[Stored data]
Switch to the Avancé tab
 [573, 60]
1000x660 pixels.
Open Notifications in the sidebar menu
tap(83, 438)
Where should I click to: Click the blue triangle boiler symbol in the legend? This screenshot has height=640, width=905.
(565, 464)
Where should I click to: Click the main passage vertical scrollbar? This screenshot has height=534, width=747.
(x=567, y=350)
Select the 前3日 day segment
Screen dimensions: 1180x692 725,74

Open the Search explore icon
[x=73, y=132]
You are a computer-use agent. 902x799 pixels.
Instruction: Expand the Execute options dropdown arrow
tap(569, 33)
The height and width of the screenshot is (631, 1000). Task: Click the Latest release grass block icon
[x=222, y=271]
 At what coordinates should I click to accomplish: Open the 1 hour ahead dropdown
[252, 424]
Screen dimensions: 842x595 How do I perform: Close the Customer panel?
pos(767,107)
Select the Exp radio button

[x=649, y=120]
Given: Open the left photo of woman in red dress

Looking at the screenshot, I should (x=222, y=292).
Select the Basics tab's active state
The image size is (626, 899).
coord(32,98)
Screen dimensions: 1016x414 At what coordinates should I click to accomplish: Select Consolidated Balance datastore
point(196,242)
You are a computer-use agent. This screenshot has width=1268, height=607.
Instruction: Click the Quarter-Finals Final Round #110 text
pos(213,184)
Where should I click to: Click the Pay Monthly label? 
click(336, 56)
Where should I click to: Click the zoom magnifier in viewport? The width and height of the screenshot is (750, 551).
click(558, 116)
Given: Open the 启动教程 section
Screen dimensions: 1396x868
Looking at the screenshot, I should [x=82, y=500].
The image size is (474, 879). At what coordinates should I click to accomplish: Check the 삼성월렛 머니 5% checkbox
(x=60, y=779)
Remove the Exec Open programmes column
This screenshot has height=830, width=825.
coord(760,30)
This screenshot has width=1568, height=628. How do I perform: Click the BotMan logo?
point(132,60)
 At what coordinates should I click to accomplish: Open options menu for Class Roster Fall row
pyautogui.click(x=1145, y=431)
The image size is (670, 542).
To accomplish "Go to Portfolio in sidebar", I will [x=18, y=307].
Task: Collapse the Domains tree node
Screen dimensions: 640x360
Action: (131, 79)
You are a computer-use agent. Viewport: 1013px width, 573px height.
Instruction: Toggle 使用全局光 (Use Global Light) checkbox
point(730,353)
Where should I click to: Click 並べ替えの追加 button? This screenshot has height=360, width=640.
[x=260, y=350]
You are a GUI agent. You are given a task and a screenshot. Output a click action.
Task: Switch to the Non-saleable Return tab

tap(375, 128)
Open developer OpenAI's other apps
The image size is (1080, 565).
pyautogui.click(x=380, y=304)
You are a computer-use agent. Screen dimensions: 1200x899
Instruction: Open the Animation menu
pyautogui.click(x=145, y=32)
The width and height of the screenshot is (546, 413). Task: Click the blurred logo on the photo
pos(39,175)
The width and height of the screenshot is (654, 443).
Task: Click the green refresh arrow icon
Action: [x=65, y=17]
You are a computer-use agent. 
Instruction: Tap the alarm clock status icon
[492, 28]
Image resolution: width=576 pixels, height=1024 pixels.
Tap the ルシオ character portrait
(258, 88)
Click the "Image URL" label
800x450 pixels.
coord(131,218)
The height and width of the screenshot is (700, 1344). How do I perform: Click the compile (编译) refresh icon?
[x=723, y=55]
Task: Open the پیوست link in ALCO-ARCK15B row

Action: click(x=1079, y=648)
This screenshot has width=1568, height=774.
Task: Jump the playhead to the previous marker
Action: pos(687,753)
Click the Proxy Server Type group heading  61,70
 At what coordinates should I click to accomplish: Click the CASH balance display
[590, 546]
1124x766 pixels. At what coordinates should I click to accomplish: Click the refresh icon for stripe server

▸ **Work task**:
Please reproduce every record shown above, exactly as written.

▸ **Task answer**:
Switch to the Avancé tab
 [573, 60]
1000x660 pixels.
Open Notifications in the sidebar menu
tap(83, 438)
Where should I click to: Click the blue triangle boiler symbol in the legend? This screenshot has height=640, width=905.
(565, 464)
Where should I click to: Click the main passage vertical scrollbar? This screenshot has height=534, width=747.
(x=567, y=350)
Select the 前3日 day segment
Screen dimensions: 1180x692 725,74

Open the Search explore icon
[x=73, y=132]
You are a computer-use agent. 902x799 pixels.
Instruction: Expand the Execute options dropdown arrow
tap(569, 33)
The height and width of the screenshot is (631, 1000). Task: Click the Latest release grass block icon
[x=222, y=271]
 At what coordinates should I click to accomplish: Open the 1 hour ahead dropdown
[252, 424]
Screen dimensions: 842x595 How do I perform: Close the Customer panel?
pos(767,107)
Select the Exp radio button

[x=649, y=120]
Given: Open the left photo of woman in red dress

Looking at the screenshot, I should (x=222, y=292).
Select the Basics tab's active state
The image size is (626, 899).
coord(32,98)
Screen dimensions: 1016x414 At what coordinates should I click to accomplish: Select Consolidated Balance datastore
point(196,242)
You are a computer-use agent. This screenshot has width=1268, height=607.
Instruction: Click the Quarter-Finals Final Round #110 text
pos(213,184)
Where should I click to: Click the Pay Monthly label? 
click(336, 56)
Where should I click to: Click the zoom magnifier in viewport? The width and height of the screenshot is (750, 551).
click(558, 116)
Given: Open the 启动教程 section
Screen dimensions: 1396x868
Looking at the screenshot, I should [x=82, y=500].
The image size is (474, 879). At what coordinates should I click to accomplish: Check the 삼성월렛 머니 5% checkbox
(x=60, y=779)
Remove the Exec Open programmes column
This screenshot has height=830, width=825.
coord(760,30)
This screenshot has width=1568, height=628. How do I perform: Click the BotMan logo?
point(132,60)
 At what coordinates should I click to accomplish: Open options menu for Class Roster Fall row
pyautogui.click(x=1145, y=431)
The image size is (670, 542).
To accomplish "Go to Portfolio in sidebar", I will [x=18, y=307].
Task: Collapse the Domains tree node
Screen dimensions: 640x360
Action: (131, 79)
You are a computer-use agent. Viewport: 1013px width, 573px height.
Instruction: Toggle 使用全局光 (Use Global Light) checkbox
point(730,353)
Where should I click to: Click 並べ替えの追加 button? This screenshot has height=360, width=640.
[x=260, y=350]
You are a GUI agent. You are given a task and a screenshot. Output a click action.
Task: Switch to the Non-saleable Return tab

tap(375, 128)
Open developer OpenAI's other apps
The image size is (1080, 565).
pyautogui.click(x=380, y=304)
You are a computer-use agent. Screen dimensions: 1200x899
Instruction: Open the Animation menu
pyautogui.click(x=145, y=32)
The width and height of the screenshot is (546, 413). Task: Click the blurred logo on the photo
pos(39,175)
The width and height of the screenshot is (654, 443).
Task: Click the green refresh arrow icon
Action: [x=65, y=17]
You are a computer-use agent. 
Instruction: Tap the alarm clock status icon
[492, 28]
Image resolution: width=576 pixels, height=1024 pixels.
Tap the ルシオ character portrait
(258, 88)
Click the "Image URL" label
800x450 pixels.
coord(131,218)
The height and width of the screenshot is (700, 1344). How do I perform: Click the compile (编译) refresh icon?
[x=723, y=55]
Task: Open the پیوست link in ALCO-ARCK15B row

Action: click(x=1079, y=648)
This screenshot has width=1568, height=774.
Task: Jump the playhead to the previous marker
Action: pos(687,753)
Click the Proxy Server Type group heading  61,70
 At what coordinates should I click to accomplish: Click the CASH balance display
[590, 546]
1124x766 pixels. At what coordinates should I click to accomplish: Click the refresh icon for stripe server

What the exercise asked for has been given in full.